As the global regulatory landscape continues to change, privacy technology has become an important commodity to assist businesses in their compliance efforts. Investors have picked up on this shift and started to look at which privacy tech vendors can help them break into the market. This interest has recently surged after several tech vendors received some notable investments that have left them flushed with cash.
TrustArc was one of the companies to benefit from the windfall. The organization announced it had received $70 million in Series D funding from the private equity firm Bregal Sagemont.
TrustArc CEO Chris Babel is excited for the opportunities the company can pursue with the investment and called the deal a “testament to the growing needs in the marketplace.” Companies look for the right balance between using data in new ways and the growing number of privacy laws popping up around the world, and Babel said that is where privacy technology comes into play.
“Those two things have a healthy market that finally pushed us past the tipping point,” Babel said. “For years, and we’ve been around 20 plus, you can solve privacy with good legal advice, good consultative skills and a team, and that’s really changing. Not to say that those people aren’t as critical as they’ve always been. They are, but it needs to be bolstered with technology that helps you scale a program across an organization, whether that organization is big or small.”
While this new era of TrustArc may be in its infancy, Babel already has an idea about what the company will do with its new monetary resources. Babel said TrustArc plans to continue to innovate. As new regulation is crafted, or when a new enforcement action results in a different interpretation of a law, Babel said companies need new offerings to help solve those challenges.
Babel expects the fruits of the funding to show up in the second half of 2019. He called TrustArc’s recently released Privacy Profile tool a first step in its next wave of products, but for now, the company plans on keeping its future releases close to the chest.
One area where Babel hopes the investment will help is raising TrustArc’s global profile.
“We have always had a strong U.S. footprint and a growing European and global footprint, and how you accelerate those types of things is a big area of focus for us,” Babel said. “It’s both to enhance, improve and completely advance the product in ways that people have never seen in this space, as well as how they share it with people so they can reap the benefits of these new technologies.”
Sagemont will have a seat on TrustArc’s board, Babel said, which is one of the final pieces of a process that started more than a year ago. Babel said Sagemont was attracted to TrustArc due to what he believes is the company’s unique approach to helping companies via privacy intelligence.
“What we are trying to go after is different than others in the sense that it isn’t just automation around grabbing data from other systems via APIs and helping create data inventory,” Babel said. “It’s really around how the system helps you scale the program through identifying risks, helping you take action and steer you through the process of how to manage these things intelligently. That is really a different mindset than others have and what we have seen historically, and that’s what attracted Sagemont to us.”
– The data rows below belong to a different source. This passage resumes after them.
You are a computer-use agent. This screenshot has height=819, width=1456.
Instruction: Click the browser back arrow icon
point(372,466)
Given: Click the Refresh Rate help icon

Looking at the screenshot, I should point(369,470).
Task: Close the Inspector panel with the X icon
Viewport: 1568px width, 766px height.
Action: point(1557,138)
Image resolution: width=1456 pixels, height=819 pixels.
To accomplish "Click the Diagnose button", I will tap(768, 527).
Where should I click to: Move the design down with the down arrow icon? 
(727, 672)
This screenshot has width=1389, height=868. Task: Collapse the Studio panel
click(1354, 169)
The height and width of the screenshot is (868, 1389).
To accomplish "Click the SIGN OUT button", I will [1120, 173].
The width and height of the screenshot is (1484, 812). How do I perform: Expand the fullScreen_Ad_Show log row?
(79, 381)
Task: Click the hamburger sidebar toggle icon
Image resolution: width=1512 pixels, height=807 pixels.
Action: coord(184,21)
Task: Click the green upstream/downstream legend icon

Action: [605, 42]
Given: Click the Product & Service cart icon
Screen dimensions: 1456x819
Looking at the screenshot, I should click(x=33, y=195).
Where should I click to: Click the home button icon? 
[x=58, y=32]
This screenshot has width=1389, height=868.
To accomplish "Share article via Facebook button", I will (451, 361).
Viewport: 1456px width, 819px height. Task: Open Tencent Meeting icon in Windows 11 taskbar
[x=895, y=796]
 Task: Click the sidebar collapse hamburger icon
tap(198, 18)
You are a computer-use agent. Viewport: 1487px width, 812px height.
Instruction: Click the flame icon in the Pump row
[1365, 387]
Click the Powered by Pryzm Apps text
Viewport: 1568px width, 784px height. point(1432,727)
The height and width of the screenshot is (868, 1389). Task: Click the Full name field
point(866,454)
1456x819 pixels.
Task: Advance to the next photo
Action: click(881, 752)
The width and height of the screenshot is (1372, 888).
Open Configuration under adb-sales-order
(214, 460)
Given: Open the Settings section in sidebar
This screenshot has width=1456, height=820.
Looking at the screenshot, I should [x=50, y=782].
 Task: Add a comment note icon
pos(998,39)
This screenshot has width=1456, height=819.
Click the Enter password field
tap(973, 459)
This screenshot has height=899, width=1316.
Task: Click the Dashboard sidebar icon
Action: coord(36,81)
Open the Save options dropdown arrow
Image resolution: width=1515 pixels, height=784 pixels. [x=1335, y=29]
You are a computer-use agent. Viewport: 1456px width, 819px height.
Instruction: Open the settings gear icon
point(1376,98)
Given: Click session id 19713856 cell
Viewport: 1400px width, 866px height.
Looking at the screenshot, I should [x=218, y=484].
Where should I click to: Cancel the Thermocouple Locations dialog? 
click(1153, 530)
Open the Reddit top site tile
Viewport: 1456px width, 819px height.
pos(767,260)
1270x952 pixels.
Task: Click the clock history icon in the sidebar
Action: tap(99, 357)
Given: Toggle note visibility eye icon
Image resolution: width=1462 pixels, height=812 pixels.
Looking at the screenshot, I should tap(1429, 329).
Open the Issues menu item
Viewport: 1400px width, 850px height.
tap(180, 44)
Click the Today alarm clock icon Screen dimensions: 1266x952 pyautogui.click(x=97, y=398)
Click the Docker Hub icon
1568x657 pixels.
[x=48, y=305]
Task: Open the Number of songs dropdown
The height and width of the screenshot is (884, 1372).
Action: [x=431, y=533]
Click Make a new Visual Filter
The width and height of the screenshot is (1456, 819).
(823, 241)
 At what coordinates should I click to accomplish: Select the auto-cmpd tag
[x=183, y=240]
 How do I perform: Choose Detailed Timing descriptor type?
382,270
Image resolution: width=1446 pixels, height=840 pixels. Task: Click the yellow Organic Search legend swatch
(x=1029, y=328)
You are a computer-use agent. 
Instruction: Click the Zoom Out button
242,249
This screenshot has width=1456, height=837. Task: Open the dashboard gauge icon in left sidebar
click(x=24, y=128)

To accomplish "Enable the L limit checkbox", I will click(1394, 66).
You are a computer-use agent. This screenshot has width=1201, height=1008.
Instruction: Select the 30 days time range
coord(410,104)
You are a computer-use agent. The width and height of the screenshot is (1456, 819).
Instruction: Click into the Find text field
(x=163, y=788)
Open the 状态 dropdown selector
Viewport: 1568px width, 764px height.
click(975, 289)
TrustArc was a nonprofit through its first 10 years of existence and received funding in 2008, 2010 and 2011. After the final round, Babel said TrustArc was able to grow organically. The company was able to sustain its operations independently for years, but as the EU General Data Protection Regulation drew closer, organizations started looking for compliance assistance. Tech vendors saw an opportunity to fill those needs, and soon after investors began to knock on doors. Babel cited this shift as the moment when TrustArc decided to find a new investor of their own and take a more aggressive market approach.
“It’s fair to say that we are one of the few that has survived the multiple phases of the privacy market. We started and were a nonprofit for roughly ten years when the privacy market was nascent,” Babel said. “There’s a new wave of companies, now that the market is in a post-GDPR world, that truly need technology.”
Despite the eight-year gap between funding rounds, TrustArc is not prepared to alter its business model just yet.
“Any time you have new dollars in the bank it allows you to think hard about how you can most effectively use them to help customers,” Babel said. “We’ve been funded well, but that last funding was in 2011. This allows for some fundamental changes in how we help people be successful in their privacy programs. But it is also two weeks old, so we haven’t done anything that aggressive to date.”
TrustArc joined OneTrust and others as vendors to take in big sums to further their work, and following the launch of initiatives such as the Future of Privacy Forum and Israel Tech Policy Institute's Privacy Tech Alliance, there will be other opportunities for investors and vendors to meet and make deals. The large figures may be good news for the companies, but Babel believes there should be some excitement saved for the users who will benefit from new solutions designed to help them take on the influx of privacy challenges that lay ahead.